---- EXCERPTED DATA
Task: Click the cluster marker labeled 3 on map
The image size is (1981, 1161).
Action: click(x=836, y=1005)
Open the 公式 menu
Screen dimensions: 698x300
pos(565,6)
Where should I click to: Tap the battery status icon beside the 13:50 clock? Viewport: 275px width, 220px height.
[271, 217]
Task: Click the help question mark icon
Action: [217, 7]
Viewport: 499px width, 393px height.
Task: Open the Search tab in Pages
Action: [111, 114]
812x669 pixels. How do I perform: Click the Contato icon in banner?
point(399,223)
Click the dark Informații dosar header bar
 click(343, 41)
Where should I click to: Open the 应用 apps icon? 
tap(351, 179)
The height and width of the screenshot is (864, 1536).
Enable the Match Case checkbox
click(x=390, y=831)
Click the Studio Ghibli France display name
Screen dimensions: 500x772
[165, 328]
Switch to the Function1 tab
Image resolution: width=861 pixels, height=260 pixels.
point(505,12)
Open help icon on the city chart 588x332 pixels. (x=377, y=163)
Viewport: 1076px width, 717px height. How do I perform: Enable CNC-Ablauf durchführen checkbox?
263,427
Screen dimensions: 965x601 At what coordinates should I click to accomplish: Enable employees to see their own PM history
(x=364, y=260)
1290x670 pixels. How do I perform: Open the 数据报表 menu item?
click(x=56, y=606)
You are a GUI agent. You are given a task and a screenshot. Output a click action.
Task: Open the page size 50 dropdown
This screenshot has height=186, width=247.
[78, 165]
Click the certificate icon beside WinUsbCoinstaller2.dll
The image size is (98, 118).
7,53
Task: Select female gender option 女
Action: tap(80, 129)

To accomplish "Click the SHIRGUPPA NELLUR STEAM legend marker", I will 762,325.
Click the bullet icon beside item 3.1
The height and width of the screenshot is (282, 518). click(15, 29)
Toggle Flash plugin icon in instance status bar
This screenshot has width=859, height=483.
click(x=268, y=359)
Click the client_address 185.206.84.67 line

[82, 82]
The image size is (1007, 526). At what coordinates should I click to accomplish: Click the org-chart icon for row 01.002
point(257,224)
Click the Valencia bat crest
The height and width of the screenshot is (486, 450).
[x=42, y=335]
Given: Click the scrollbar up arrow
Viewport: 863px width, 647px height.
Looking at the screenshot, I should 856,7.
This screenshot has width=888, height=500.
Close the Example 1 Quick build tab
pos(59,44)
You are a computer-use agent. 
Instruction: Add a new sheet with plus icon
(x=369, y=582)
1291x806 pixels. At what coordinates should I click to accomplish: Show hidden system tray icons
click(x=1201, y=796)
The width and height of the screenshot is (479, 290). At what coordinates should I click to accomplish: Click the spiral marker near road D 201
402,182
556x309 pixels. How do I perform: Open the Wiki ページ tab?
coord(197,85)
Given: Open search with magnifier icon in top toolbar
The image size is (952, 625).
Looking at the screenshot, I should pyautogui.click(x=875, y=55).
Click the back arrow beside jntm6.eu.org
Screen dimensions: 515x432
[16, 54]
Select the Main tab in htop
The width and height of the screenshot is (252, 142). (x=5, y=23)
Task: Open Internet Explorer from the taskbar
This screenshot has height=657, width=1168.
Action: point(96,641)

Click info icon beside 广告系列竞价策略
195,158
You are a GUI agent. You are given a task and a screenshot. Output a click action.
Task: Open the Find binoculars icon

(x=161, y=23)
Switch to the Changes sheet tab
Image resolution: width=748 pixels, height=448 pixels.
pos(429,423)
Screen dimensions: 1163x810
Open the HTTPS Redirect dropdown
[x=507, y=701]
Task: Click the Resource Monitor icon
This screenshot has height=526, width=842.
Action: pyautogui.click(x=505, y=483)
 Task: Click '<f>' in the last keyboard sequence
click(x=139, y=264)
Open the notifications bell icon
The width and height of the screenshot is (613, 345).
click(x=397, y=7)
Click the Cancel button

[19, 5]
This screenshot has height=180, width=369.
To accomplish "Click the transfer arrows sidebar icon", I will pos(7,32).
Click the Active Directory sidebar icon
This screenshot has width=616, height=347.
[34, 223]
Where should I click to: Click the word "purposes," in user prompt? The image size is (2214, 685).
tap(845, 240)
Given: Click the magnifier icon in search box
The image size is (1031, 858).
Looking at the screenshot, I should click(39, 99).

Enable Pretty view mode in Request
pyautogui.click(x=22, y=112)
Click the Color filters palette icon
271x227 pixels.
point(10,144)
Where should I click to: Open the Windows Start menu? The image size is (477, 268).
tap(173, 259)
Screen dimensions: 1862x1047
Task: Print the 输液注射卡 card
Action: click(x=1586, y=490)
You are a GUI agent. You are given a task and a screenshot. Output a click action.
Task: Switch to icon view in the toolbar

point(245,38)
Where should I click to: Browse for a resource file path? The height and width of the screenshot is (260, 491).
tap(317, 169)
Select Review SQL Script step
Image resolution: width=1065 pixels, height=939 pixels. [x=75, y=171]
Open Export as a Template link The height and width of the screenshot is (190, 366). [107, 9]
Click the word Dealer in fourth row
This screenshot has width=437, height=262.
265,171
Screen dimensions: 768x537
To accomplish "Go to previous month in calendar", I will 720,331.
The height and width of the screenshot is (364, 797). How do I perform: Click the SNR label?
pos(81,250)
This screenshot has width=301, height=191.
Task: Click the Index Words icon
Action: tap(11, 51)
--------
— DIRECTION —
Copy out all of the material above, keeping every line unchanged.

— EXPECTED ANSWER —
Task: Click the cluster marker labeled 3 on map
The image size is (1981, 1161).
Action: click(x=836, y=1005)
Open the 公式 menu
Screen dimensions: 698x300
pos(565,6)
Where should I click to: Tap the battery status icon beside the 13:50 clock? Viewport: 275px width, 220px height.
[271, 217]
Task: Click the help question mark icon
Action: [217, 7]
Viewport: 499px width, 393px height.
Task: Open the Search tab in Pages
Action: [111, 114]
812x669 pixels. How do I perform: Click the Contato icon in banner?
point(399,223)
Click the dark Informații dosar header bar
 click(343, 41)
Where should I click to: Open the 应用 apps icon? 
tap(351, 179)
The height and width of the screenshot is (864, 1536).
Enable the Match Case checkbox
click(x=390, y=831)
Click the Studio Ghibli France display name
Screen dimensions: 500x772
[165, 328]
Switch to the Function1 tab
Image resolution: width=861 pixels, height=260 pixels.
point(505,12)
Open help icon on the city chart 588x332 pixels. (x=377, y=163)
Viewport: 1076px width, 717px height. How do I perform: Enable CNC-Ablauf durchführen checkbox?
263,427
Screen dimensions: 965x601 At what coordinates should I click to accomplish: Enable employees to see their own PM history
(x=364, y=260)
1290x670 pixels. How do I perform: Open the 数据报表 menu item?
click(x=56, y=606)
You are a GUI agent. You are given a task and a screenshot. Output a click action.
Task: Open the page size 50 dropdown
This screenshot has height=186, width=247.
[78, 165]
Click the certificate icon beside WinUsbCoinstaller2.dll
The image size is (98, 118).
7,53
Task: Select female gender option 女
Action: tap(80, 129)

To accomplish "Click the SHIRGUPPA NELLUR STEAM legend marker", I will 762,325.
Click the bullet icon beside item 3.1
The height and width of the screenshot is (282, 518). click(15, 29)
Toggle Flash plugin icon in instance status bar
This screenshot has width=859, height=483.
click(x=268, y=359)
Click the client_address 185.206.84.67 line

[82, 82]
The image size is (1007, 526). At what coordinates should I click to accomplish: Click the org-chart icon for row 01.002
point(257,224)
Click the Valencia bat crest
The height and width of the screenshot is (486, 450).
[x=42, y=335]
Given: Click the scrollbar up arrow
Viewport: 863px width, 647px height.
Looking at the screenshot, I should 856,7.
This screenshot has width=888, height=500.
Close the Example 1 Quick build tab
pos(59,44)
You are a computer-use agent. 
Instruction: Add a new sheet with plus icon
(x=369, y=582)
1291x806 pixels. At what coordinates should I click to accomplish: Show hidden system tray icons
click(x=1201, y=796)
The width and height of the screenshot is (479, 290). At what coordinates should I click to accomplish: Click the spiral marker near road D 201
402,182
556x309 pixels. How do I perform: Open the Wiki ページ tab?
coord(197,85)
Given: Open search with magnifier icon in top toolbar
The image size is (952, 625).
Looking at the screenshot, I should pyautogui.click(x=875, y=55).
Click the back arrow beside jntm6.eu.org
Screen dimensions: 515x432
[16, 54]
Select the Main tab in htop
The width and height of the screenshot is (252, 142). (x=5, y=23)
Task: Open Internet Explorer from the taskbar
This screenshot has height=657, width=1168.
Action: point(96,641)

Click info icon beside 广告系列竞价策略
195,158
You are a GUI agent. You are given a task and a screenshot. Output a click action.
Task: Open the Find binoculars icon

(x=161, y=23)
Switch to the Changes sheet tab
Image resolution: width=748 pixels, height=448 pixels.
pos(429,423)
Screen dimensions: 1163x810
Open the HTTPS Redirect dropdown
[x=507, y=701]
Task: Click the Resource Monitor icon
This screenshot has height=526, width=842.
Action: pyautogui.click(x=505, y=483)
 Task: Click '<f>' in the last keyboard sequence
click(x=139, y=264)
Open the notifications bell icon
The width and height of the screenshot is (613, 345).
click(x=397, y=7)
Click the Cancel button

[19, 5]
This screenshot has height=180, width=369.
To accomplish "Click the transfer arrows sidebar icon", I will pos(7,32).
Click the Active Directory sidebar icon
This screenshot has width=616, height=347.
[34, 223]
Where should I click to: Click the word "purposes," in user prompt? The image size is (2214, 685).
tap(845, 240)
Given: Click the magnifier icon in search box
The image size is (1031, 858).
Looking at the screenshot, I should click(39, 99).

Enable Pretty view mode in Request
pyautogui.click(x=22, y=112)
Click the Color filters palette icon
271x227 pixels.
point(10,144)
Where should I click to: Open the Windows Start menu? The image size is (477, 268).
tap(173, 259)
Screen dimensions: 1862x1047
Task: Print the 输液注射卡 card
Action: click(x=1586, y=490)
You are a GUI agent. You are given a task and a screenshot. Output a click action.
Task: Switch to icon view in the toolbar

point(245,38)
Where should I click to: Browse for a resource file path? The height and width of the screenshot is (260, 491).
tap(317, 169)
Select Review SQL Script step
Image resolution: width=1065 pixels, height=939 pixels. [x=75, y=171]
Open Export as a Template link The height and width of the screenshot is (190, 366). [107, 9]
Click the word Dealer in fourth row
This screenshot has width=437, height=262.
265,171
Screen dimensions: 768x537
To accomplish "Go to previous month in calendar", I will 720,331.
The height and width of the screenshot is (364, 797). How do I perform: Click the SNR label?
pos(81,250)
This screenshot has width=301, height=191.
Task: Click the Index Words icon
Action: tap(11, 51)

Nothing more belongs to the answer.